17. A computer-implemented method of training a transformer-based machine learning model, comprising:
obtaining data representing a set of digital health records;
applying one or more transformations to one or more of the digital health records to create a pre-processed set of digital health records, the transformations comprising:
applying optical character recognition to at least one digital health record,
classifying one or more portions of the at least one digital health record using a thresholding algorithm, and
rotating or interpolating one or more characters identified in the at least one digital health record, wherein the interpolating comprises using machine learning-implemented path tracing of a handwritten record of the digital health record to repair one or more characters of the handwritten record;
creating a training set comprising the pre-processed set of digital health records; and
training the transformer-based machine learning model, using the training set, to convert at least the portion of the pre-processed at least one data record into at least one machine-readable data record, the converting at least the portion of the pre-processed at least one data record into at least one machine-readable data record comprising:
processing the pre-processed at least one data record using a decoder layer of the first transformer-based machine learning model, the decoder layer comprising a self-attention layer, wherein the self-attention layer enables the decoder to generate a context-aware decoding of the pre-processed at least one data record.

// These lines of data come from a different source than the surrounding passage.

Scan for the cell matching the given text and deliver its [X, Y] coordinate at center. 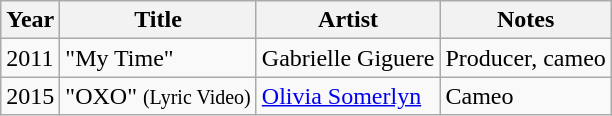
Olivia Somerlyn [348, 96]
Artist [348, 20]
Year [30, 20]
"My Time" [158, 58]
"OXO" (Lyric Video) [158, 96]
2015 [30, 96]
Cameo [526, 96]
Gabrielle Giguere [348, 58]
2011 [30, 58]
Notes [526, 20]
Title [158, 20]
Producer, cameo [526, 58]
Return [X, Y] of the center of cell containing provided text 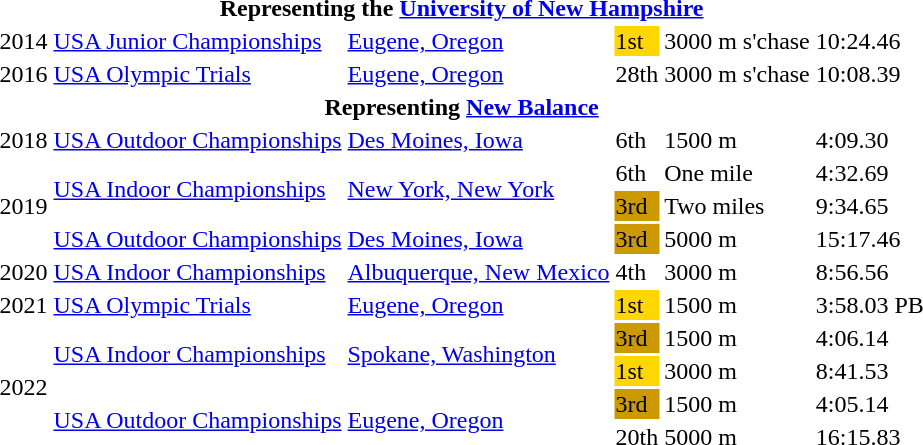
Spokane, Washington [478, 354]
Two miles [738, 206]
Albuquerque, New Mexico [478, 272]
28th [637, 74]
New York, New York [478, 190]
USA Junior Championships [198, 41]
One mile [738, 173]
5000 m [738, 239]
4th [637, 272]
Find where the given text appears and provide that cell's center as (X, Y) coordinate. 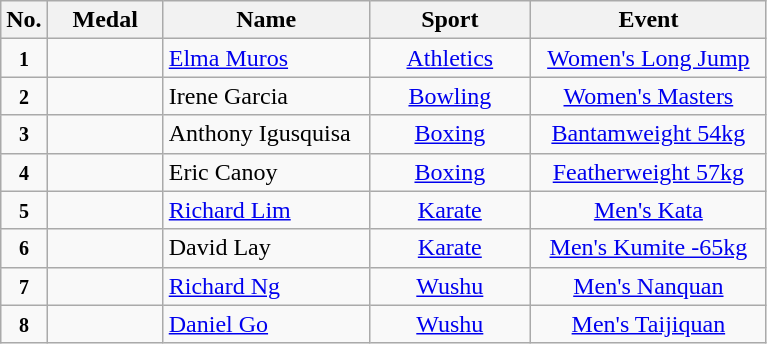
Athletics (450, 58)
Elma Muros (266, 58)
Sport (450, 20)
Bantamweight 54kg (648, 134)
Men's Kata (648, 210)
7 (24, 286)
6 (24, 248)
Medal (105, 20)
8 (24, 324)
Anthony Igusquisa (266, 134)
Featherweight 57kg (648, 172)
Irene Garcia (266, 96)
David Lay (266, 248)
Richard Ng (266, 286)
1 (24, 58)
3 (24, 134)
Bowling (450, 96)
Daniel Go (266, 324)
Event (648, 20)
Richard Lim (266, 210)
5 (24, 210)
No. (24, 20)
4 (24, 172)
Eric Canoy (266, 172)
Men's Nanquan (648, 286)
Men's Kumite -65kg (648, 248)
2 (24, 96)
Women's Long Jump (648, 58)
Name (266, 20)
Women's Masters (648, 96)
Men's Taijiquan (648, 324)
Identify which cell holds the provided text, then report its [x, y] central coordinate. 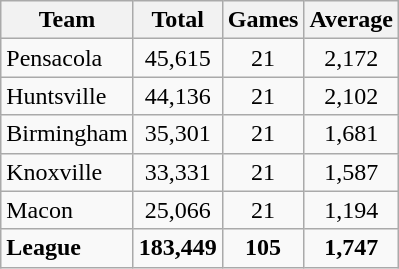
Birmingham [67, 134]
25,066 [178, 210]
Average [352, 20]
35,301 [178, 134]
Macon [67, 210]
183,449 [178, 248]
League [67, 248]
33,331 [178, 172]
Knoxville [67, 172]
45,615 [178, 58]
105 [263, 248]
44,136 [178, 96]
Total [178, 20]
2,102 [352, 96]
1,194 [352, 210]
1,747 [352, 248]
Huntsville [67, 96]
1,681 [352, 134]
Team [67, 20]
1,587 [352, 172]
2,172 [352, 58]
Games [263, 20]
Pensacola [67, 58]
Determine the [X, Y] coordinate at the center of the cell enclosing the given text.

18. The method of claim 1, wherein the first transformer-based machine learning model is trained to associate portions of digitized text of a digitized record with particular categories or labels associated with one or more fields of the standardized format.
19. The method of claim 1, wherein assigning one or more predetermined activity codes to the at least one machine-readable data record in the standardized record format is performed at least in part by associating at least a portion of text relating to one or more fields of the standardized format record with at least one activity code of the one or more predetermined activity codes.
20. The method of claim 18, wherein the associating the portions of the digitized text of the digitized record with the particular categories or labels is performed at least in part by using the self-attention layer to capture a relative significance and relationship amongst different portions or patches of the image data.